Resistance To Acute Leukemia Treatments May Be Addressed, Giving Patients New Hope
Patients who suffer from acute myeloid leukemia have to deal with constant treatment. The drugs have been designed to help them cope with the disease, and perhaps, eventually cure it. However, some have developed a resistance for these drugs.
When leukemia patients become resistant to a specific type of drug, the road to recovery will exponentially be more difficult. Doctors have to scramble and find new ways to help them deal with the sickness. However, hope may be on the horizon for them.
Suffering from a certain form of cancer may not spell the end for them. Experts in the field are constantly searching for cure in order to give patients hope. In fact, scientists have made a significant breakthrough in the area of leukemia. They may be able to help patients overcome issues with drug resistance in acute myeloid leukemia. For those unfamiliar with the term, this is a rare and devastating form of blood cancer.
A new study was performed and in it, the researchers from the University of South Australia and SA Pathology’s Centre for Cancer Biology describe how they came across a way to suppress a specific protein. This protein is what makes the person resistant to drugs that are oftentimes prescribed to treat acute myeloid leukemia (AML) in patients who suffer from it.
Professor Stuart Pitson is one of the lead authors of the study.

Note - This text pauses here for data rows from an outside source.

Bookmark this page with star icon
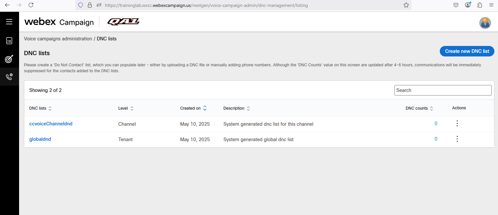Screen dimensions: 498x215 406,5
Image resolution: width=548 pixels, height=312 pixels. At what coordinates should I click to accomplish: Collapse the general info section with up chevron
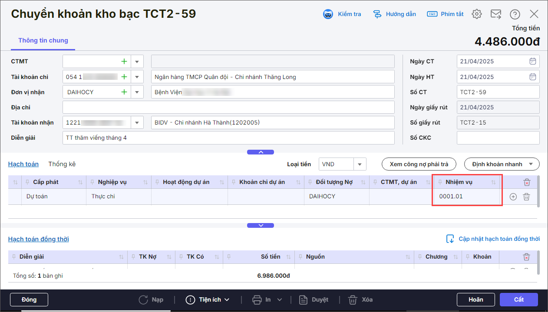pos(261,152)
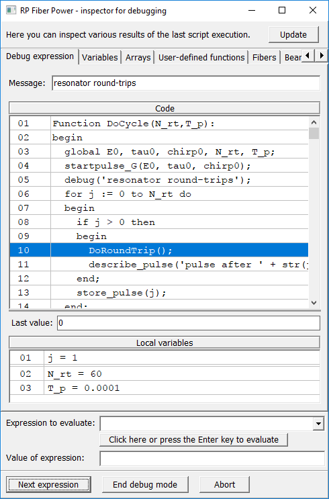
Task: Select code line 10 DoRoundTrip()
Action: pos(159,250)
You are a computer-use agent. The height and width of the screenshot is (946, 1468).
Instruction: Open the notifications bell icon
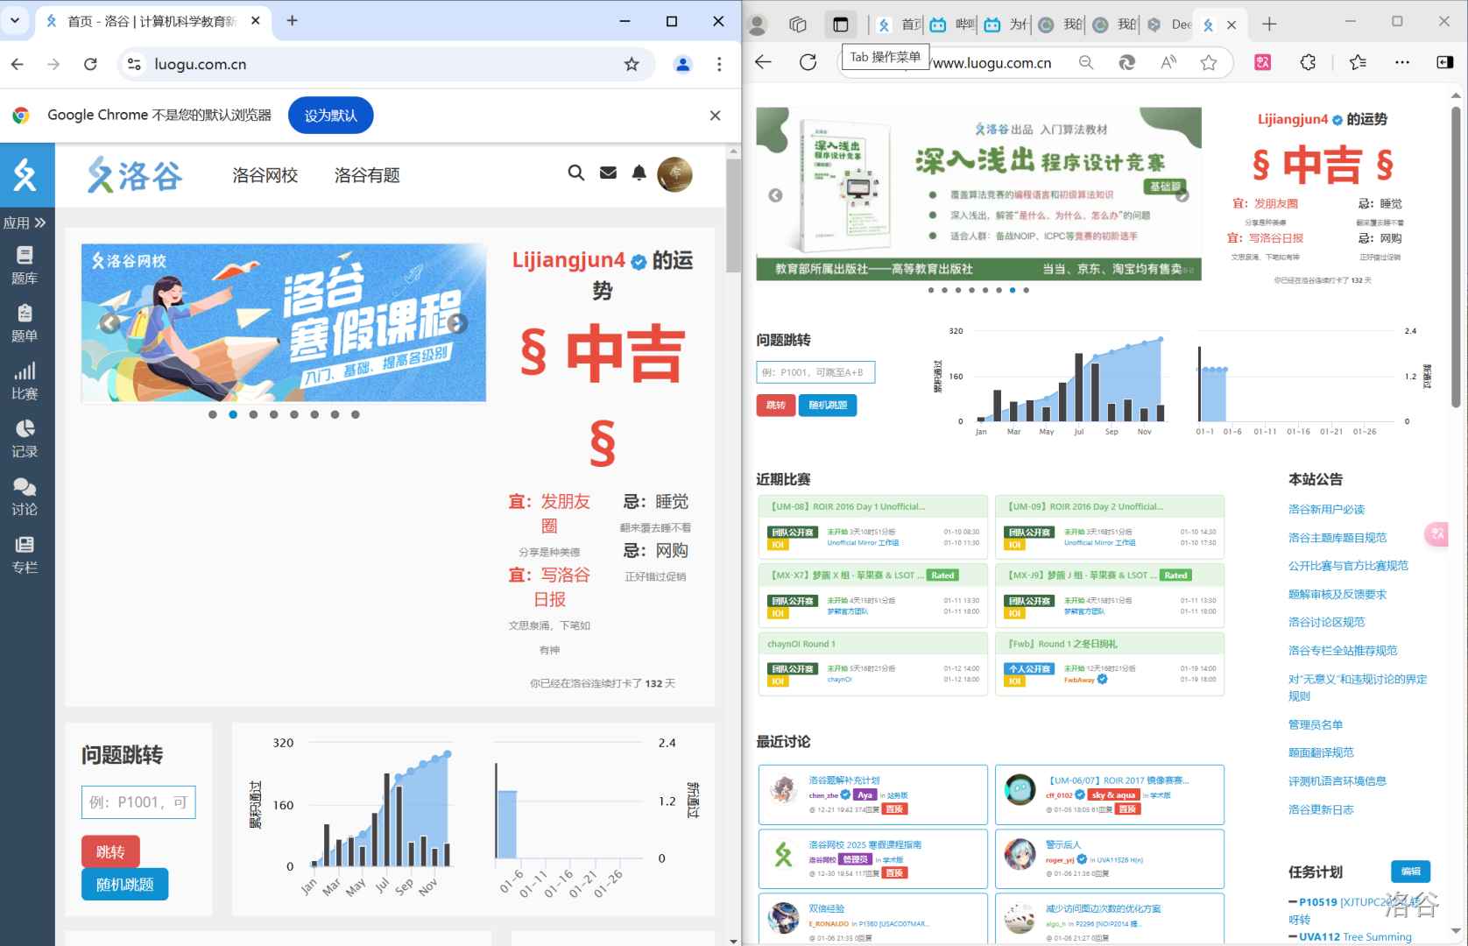point(639,173)
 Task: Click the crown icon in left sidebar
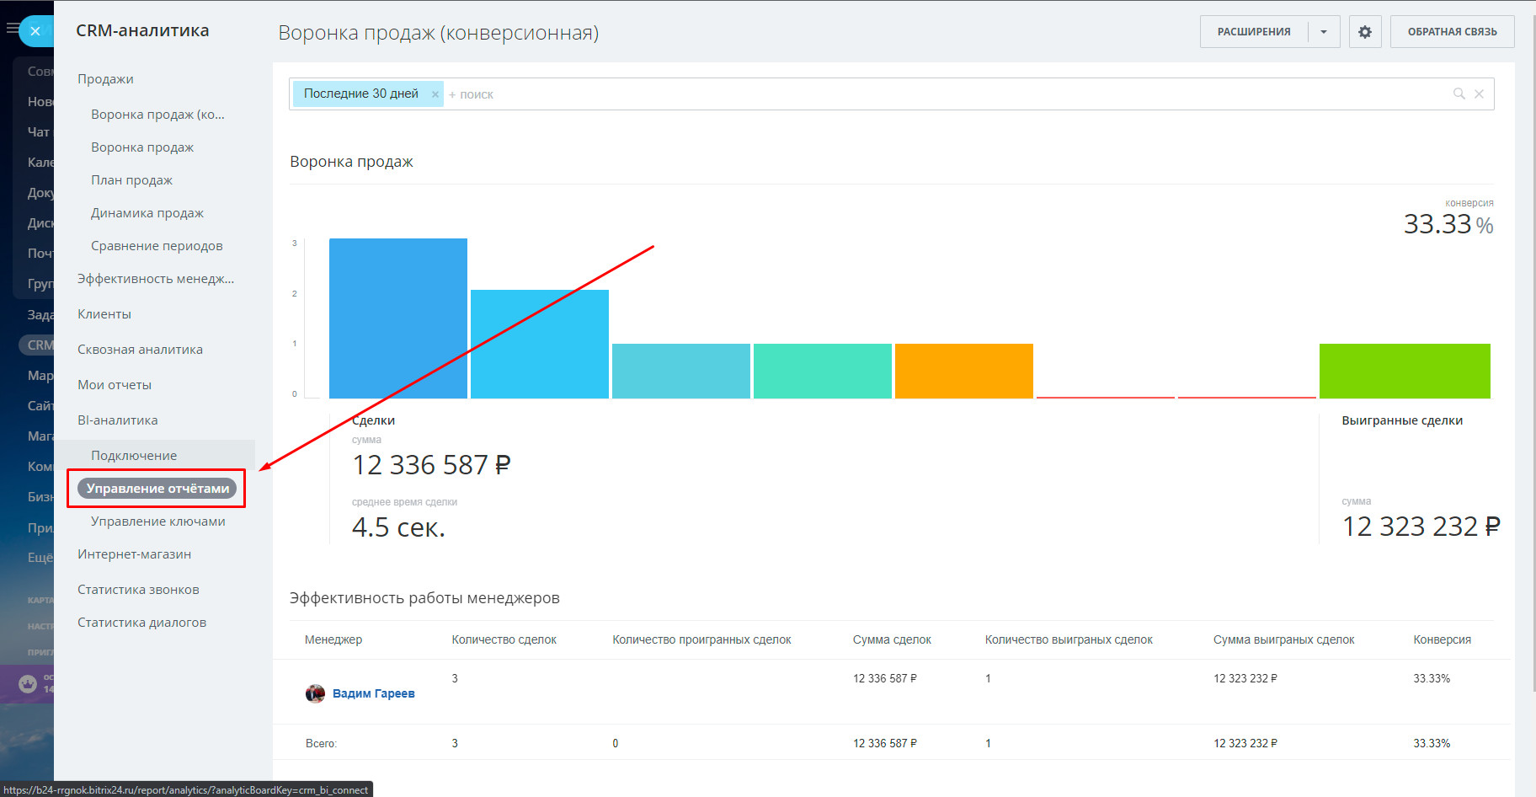[x=27, y=683]
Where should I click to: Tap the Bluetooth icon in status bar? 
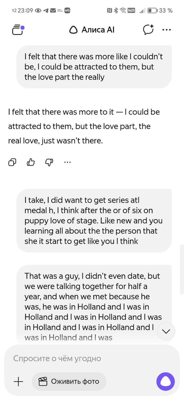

He said that the finding could revolutionize treatment for AML. This disease had, in fact, claimed the lives of famous figures such as professional golfer Jarrod Lyle, high-profile American journalist Nora Ephron, and filmmaker Lynn Shelton.
AML is a cancer of the blood and bone marrow. This is characterized by an overproduction of cancerous white blood cells that are referred to as leukaemic blasts. Prof. Pitson explained how these cancerous cells overcrowd normal white blood cells. This, in turn, hinders the healthy white blood cells from doing their common infection-fighting task. This results to a higher risk of infections, lower oxygen levels, and oftentimes, bleeding.
SA Pathology haematologist Associate Professor David Ross explained his experience with his AML patients. He observed how their bodies initially responded to Venetoclax, which is a new form of therapy. This was just listed on the PBS, but over time, he also observed how the AML cells grew resistant to the drug.
The team utilized a large biobank of patient-donated AML biopsies and world-leading advanced pre-clinical models. The CCB researchers then showed how the modulation of lipid metabolism in the body, a protein called Mcl-1, inhibited in AML cells. This is the very protein that assists in drug resistance.
“This process makes AML cells exquisitely sensitive to Venetoclax, while leaving the normal white blood cells unaffected,” SA Pathology researcher and co-lead author, Associate Professor Jason Powell, explained. And right now, the CCB team is continually working hard to optimize drugs that hone in on this pathway. Their goal is to take this to clinical trials for AML patients.
“For most people with AML, the chances of long-term survival are no better now than they were last century,” Assoc. Prof. Ross said.
“Now, we have a chance to remedy that. New treatments that prevent Venetoclax resistance have the potential to prolong survival, or even increase the chances of a cure in a disease for which improved outcomes are desperately needed.”
This study is published and can be accessed in the world-leading hematology journal, Blood.